Task details:
Write the records out once more, so that nothing differs from the original.

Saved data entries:
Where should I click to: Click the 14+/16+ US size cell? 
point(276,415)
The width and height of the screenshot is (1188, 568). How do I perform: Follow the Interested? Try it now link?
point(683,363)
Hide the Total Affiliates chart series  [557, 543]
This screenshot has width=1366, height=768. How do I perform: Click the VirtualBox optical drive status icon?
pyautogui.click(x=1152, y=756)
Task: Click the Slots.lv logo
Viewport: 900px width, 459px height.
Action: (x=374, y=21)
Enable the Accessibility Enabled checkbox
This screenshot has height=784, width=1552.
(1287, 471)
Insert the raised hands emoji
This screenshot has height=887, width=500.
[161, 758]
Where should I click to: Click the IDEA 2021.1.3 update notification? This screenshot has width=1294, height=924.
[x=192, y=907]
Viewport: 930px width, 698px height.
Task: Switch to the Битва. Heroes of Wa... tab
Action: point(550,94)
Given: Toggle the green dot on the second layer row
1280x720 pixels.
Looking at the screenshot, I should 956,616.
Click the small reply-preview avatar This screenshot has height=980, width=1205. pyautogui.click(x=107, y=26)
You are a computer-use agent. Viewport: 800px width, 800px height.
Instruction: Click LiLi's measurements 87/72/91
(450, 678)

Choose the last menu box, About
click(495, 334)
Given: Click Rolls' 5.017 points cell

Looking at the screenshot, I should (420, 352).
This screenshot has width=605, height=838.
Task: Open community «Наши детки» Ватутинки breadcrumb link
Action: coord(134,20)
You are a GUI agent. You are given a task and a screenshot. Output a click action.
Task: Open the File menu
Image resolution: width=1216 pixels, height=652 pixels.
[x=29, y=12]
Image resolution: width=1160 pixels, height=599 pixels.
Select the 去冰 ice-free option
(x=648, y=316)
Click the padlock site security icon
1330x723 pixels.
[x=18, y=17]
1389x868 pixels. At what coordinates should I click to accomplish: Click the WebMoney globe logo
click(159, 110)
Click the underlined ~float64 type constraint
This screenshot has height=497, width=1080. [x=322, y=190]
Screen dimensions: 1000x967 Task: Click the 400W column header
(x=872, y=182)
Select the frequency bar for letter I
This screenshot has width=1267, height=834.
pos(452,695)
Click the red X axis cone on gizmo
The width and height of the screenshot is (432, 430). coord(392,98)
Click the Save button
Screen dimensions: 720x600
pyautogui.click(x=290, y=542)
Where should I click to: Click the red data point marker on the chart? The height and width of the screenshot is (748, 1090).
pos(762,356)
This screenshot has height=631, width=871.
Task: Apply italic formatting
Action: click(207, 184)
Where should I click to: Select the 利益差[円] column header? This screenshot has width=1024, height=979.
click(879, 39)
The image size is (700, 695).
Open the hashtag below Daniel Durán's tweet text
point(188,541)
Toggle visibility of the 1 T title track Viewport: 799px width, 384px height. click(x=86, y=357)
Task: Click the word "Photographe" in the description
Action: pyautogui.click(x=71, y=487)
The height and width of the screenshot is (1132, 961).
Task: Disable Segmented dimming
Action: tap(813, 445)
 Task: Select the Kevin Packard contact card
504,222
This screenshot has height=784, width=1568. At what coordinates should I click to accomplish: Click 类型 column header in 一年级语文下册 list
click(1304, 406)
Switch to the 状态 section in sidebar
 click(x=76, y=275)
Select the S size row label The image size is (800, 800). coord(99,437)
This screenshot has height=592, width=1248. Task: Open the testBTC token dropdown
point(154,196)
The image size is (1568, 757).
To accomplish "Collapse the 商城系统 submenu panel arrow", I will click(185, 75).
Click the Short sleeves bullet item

Solution for this exercise:
Where should I click to: Click the 14+/16+ US size cell? 
point(276,415)
The width and height of the screenshot is (1188, 568). How do I perform: Follow the Interested? Try it now link?
point(683,363)
Hide the Total Affiliates chart series  [557, 543]
This screenshot has width=1366, height=768. How do I perform: Click the VirtualBox optical drive status icon?
pyautogui.click(x=1152, y=756)
Task: Click the Slots.lv logo
Viewport: 900px width, 459px height.
Action: (x=374, y=21)
Enable the Accessibility Enabled checkbox
This screenshot has height=784, width=1552.
(1287, 471)
Insert the raised hands emoji
This screenshot has height=887, width=500.
[161, 758]
Where should I click to: Click the IDEA 2021.1.3 update notification? This screenshot has width=1294, height=924.
[x=192, y=907]
Viewport: 930px width, 698px height.
Task: Switch to the Битва. Heroes of Wa... tab
Action: point(550,94)
Given: Toggle the green dot on the second layer row
1280x720 pixels.
Looking at the screenshot, I should 956,616.
Click the small reply-preview avatar This screenshot has height=980, width=1205. pyautogui.click(x=107, y=26)
You are a computer-use agent. Viewport: 800px width, 800px height.
Instruction: Click LiLi's measurements 87/72/91
(450, 678)

Choose the last menu box, About
click(495, 334)
Given: Click Rolls' 5.017 points cell

Looking at the screenshot, I should (420, 352).
This screenshot has width=605, height=838.
Task: Open community «Наши детки» Ватутинки breadcrumb link
Action: coord(134,20)
You are a GUI agent. You are given a task and a screenshot. Output a click action.
Task: Open the File menu
Image resolution: width=1216 pixels, height=652 pixels.
[x=29, y=12]
Image resolution: width=1160 pixels, height=599 pixels.
Select the 去冰 ice-free option
(x=648, y=316)
Click the padlock site security icon
1330x723 pixels.
[x=18, y=17]
1389x868 pixels. At what coordinates should I click to accomplish: Click the WebMoney globe logo
click(159, 110)
Click the underlined ~float64 type constraint
This screenshot has height=497, width=1080. [x=322, y=190]
Screen dimensions: 1000x967 Task: Click the 400W column header
(x=872, y=182)
Select the frequency bar for letter I
This screenshot has width=1267, height=834.
pos(452,695)
Click the red X axis cone on gizmo
The width and height of the screenshot is (432, 430). coord(392,98)
Click the Save button
Screen dimensions: 720x600
pyautogui.click(x=290, y=542)
Where should I click to: Click the red data point marker on the chart? The height and width of the screenshot is (748, 1090).
pos(762,356)
This screenshot has height=631, width=871.
Task: Apply italic formatting
Action: click(207, 184)
Where should I click to: Select the 利益差[円] column header? This screenshot has width=1024, height=979.
click(879, 39)
The image size is (700, 695).
Open the hashtag below Daniel Durán's tweet text
point(188,541)
Toggle visibility of the 1 T title track Viewport: 799px width, 384px height. click(x=86, y=357)
Task: Click the word "Photographe" in the description
Action: pyautogui.click(x=71, y=487)
The height and width of the screenshot is (1132, 961).
Task: Disable Segmented dimming
Action: tap(813, 445)
 Task: Select the Kevin Packard contact card
504,222
This screenshot has height=784, width=1568. At what coordinates should I click to accomplish: Click 类型 column header in 一年级语文下册 list
click(1304, 406)
Switch to the 状态 section in sidebar
 click(x=76, y=275)
Select the S size row label The image size is (800, 800). coord(99,437)
This screenshot has height=592, width=1248. Task: Open the testBTC token dropdown
point(154,196)
The image size is (1568, 757).
To accomplish "Collapse the 商城系统 submenu panel arrow", I will click(185, 75).
Click the Short sleeves bullet item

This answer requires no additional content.